Time for a new Rhino object?

Version 5 introduced a handy new lightweight object called an extrusion. Also new were a couple of surface offset tools. I haven’t detected much dissatisfied whining about them on the forums, so it would seem the McNeelies got them pretty close to right. Perhaps there’s enough expertise now at McNeel for something more.

Which brings me to my question. Is it time for another lightweight object called a shell? This would be a solid stored, more or less, as a surface and an offset. An additional property would be which side the offset is on (or equally on both sides as a third option). It would be used mainly for arbitrarily shaped solids that have one dimension considerably smaller than the other two and constant over the domains of the other two.

How useful or time-saving would this be? How well could it work with history and cage editing? Could it be useful in speeding up thin panels with holes in them? etc, etc.

So that is your assignment, Mr. Phelps, should you choose to accept it. (Or am I the only one who remembers the “A-Team”? :smile: )

That would be Mission Impossible, not the A-Team. “Mission impossible” in terms of tv, not in terms of a shell object, I don’t have an opinion on the feasibility of that.

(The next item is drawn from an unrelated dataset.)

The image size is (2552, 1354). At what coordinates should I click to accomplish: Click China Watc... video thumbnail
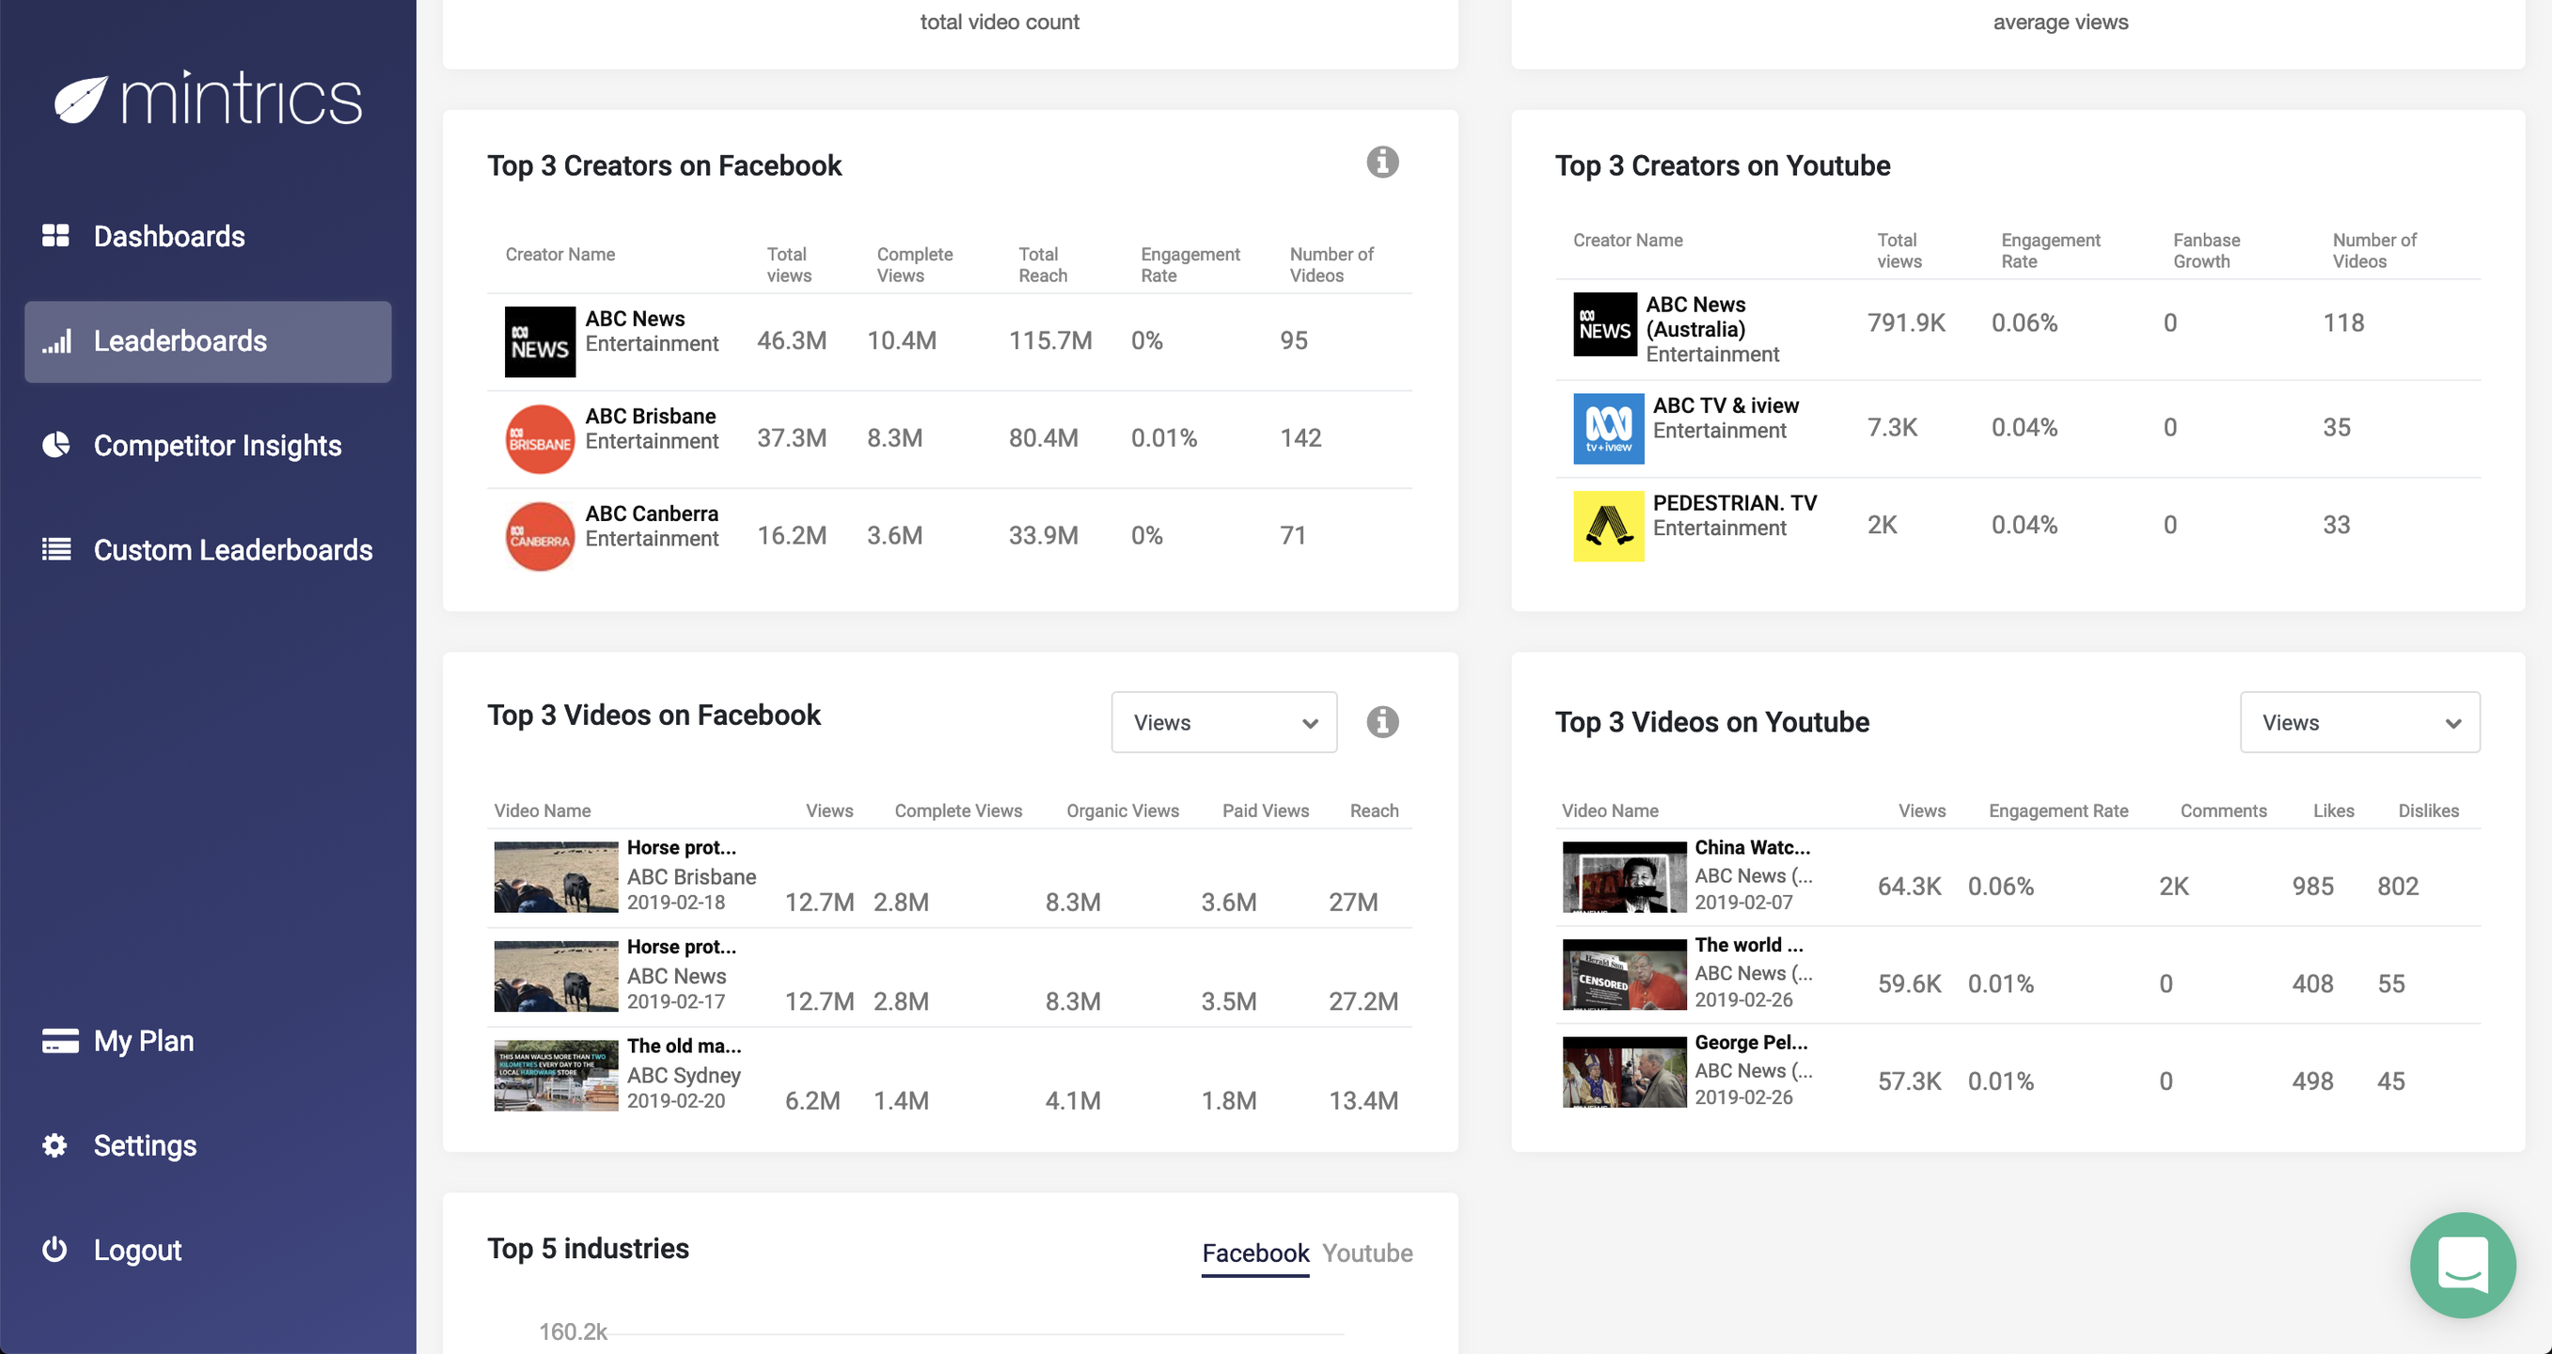pos(1624,877)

There are a number of practical considerations though:

  • Having a reliable brep offsetter is a prerequisite for a shell object, and we’re a long way away from that.
  • Offsetting a brep, even if it works reliably, is a very computationally expensive operation. Loading a file with 5000 shell objects will significantly delay the loading time. Extrusions on the other hand are both easy to solve and fast to do.
  • Extrusions are way more memory efficient than breps, because they only require a profile curve, extrusion vector and cap data. Also the shading meshes can be computed quickly and minimally because -for once- we’re allowed to make a set of simplifying assumptions about what shapes the geometry can and cannot take. Shell objects would be significantly less efficient. The base ‘sheet’ of a shell object would already have to be a brep. The shell itself might also have very complicated topology where the offset self-intersects. The final result of a shell object may well have to be stored as a brep too (contrast this to Extrusions, which only have to be stored as a bunch of wireframe curves and a shading mesh), so now we’re storing the sheet brep and the final brep, resulting in a memory increase.

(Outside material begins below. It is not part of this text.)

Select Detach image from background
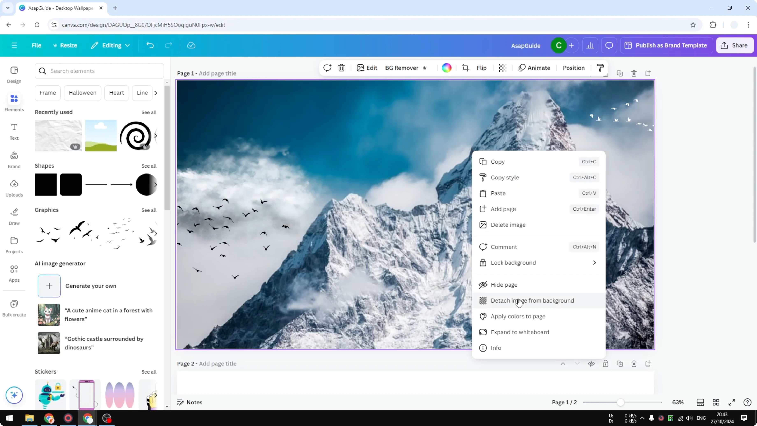Screen dimensions: 757x426 coord(532,300)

ps. “brep” is the same as “trimmed surface” or “polysurface”.

You are, in fact, quite right about Mission Impossible. Thanks. I still can’t get the image of Mr. T out of my mind, though.

I can see where things could get complicated pretty fast if one tried for a completely generalized shell object. What about starting with something that is a workable subset of all cases but covers some high percentage of uses for shells? For instance, limit to trimmed surfaces initially and forget about polysurfaces? Maybe limits on curvature inflections or even magnitude?

I must admit, too, that I am (naively) thinking that the representation would be simplified (as it is with extrusions) because the shell would be calculated from the base sheet and thickness as needed. I can see that self intersections would be a concern, but the larger ones would be obvious to the designer, who could undo and try something different. “Invisible” micro ones could be a problem, though.

The main benefit of the sheet, if it could be done, would be greater ease and time-saving in construction and the fact that the thickness would be saved as a property of the object, making shape adjustments possible without manual re-offsetting. And let me mention again history and cage-editing.

Even if it’s a bit more computationally expensive than working with the finished result of manual offsetting, perhaps the true value would be in automating the construction of a frequently used (and altered) shape which would otherwise be a multistep user controlled process. I know the computer is quite bit faster than I am and if we are talking about a frequently used object that’s always built the same way…

There is also the fact that we are solidly in the era of multiple processors, single instruction quad-double floating math and the same thing in GPUs. Maybe “computationally expensive” isn’t what it used to be. The “coffees per command” metric is getting pretty small these days.

Perhaps the first thing to determine is what a practical shell object would be, if there is one.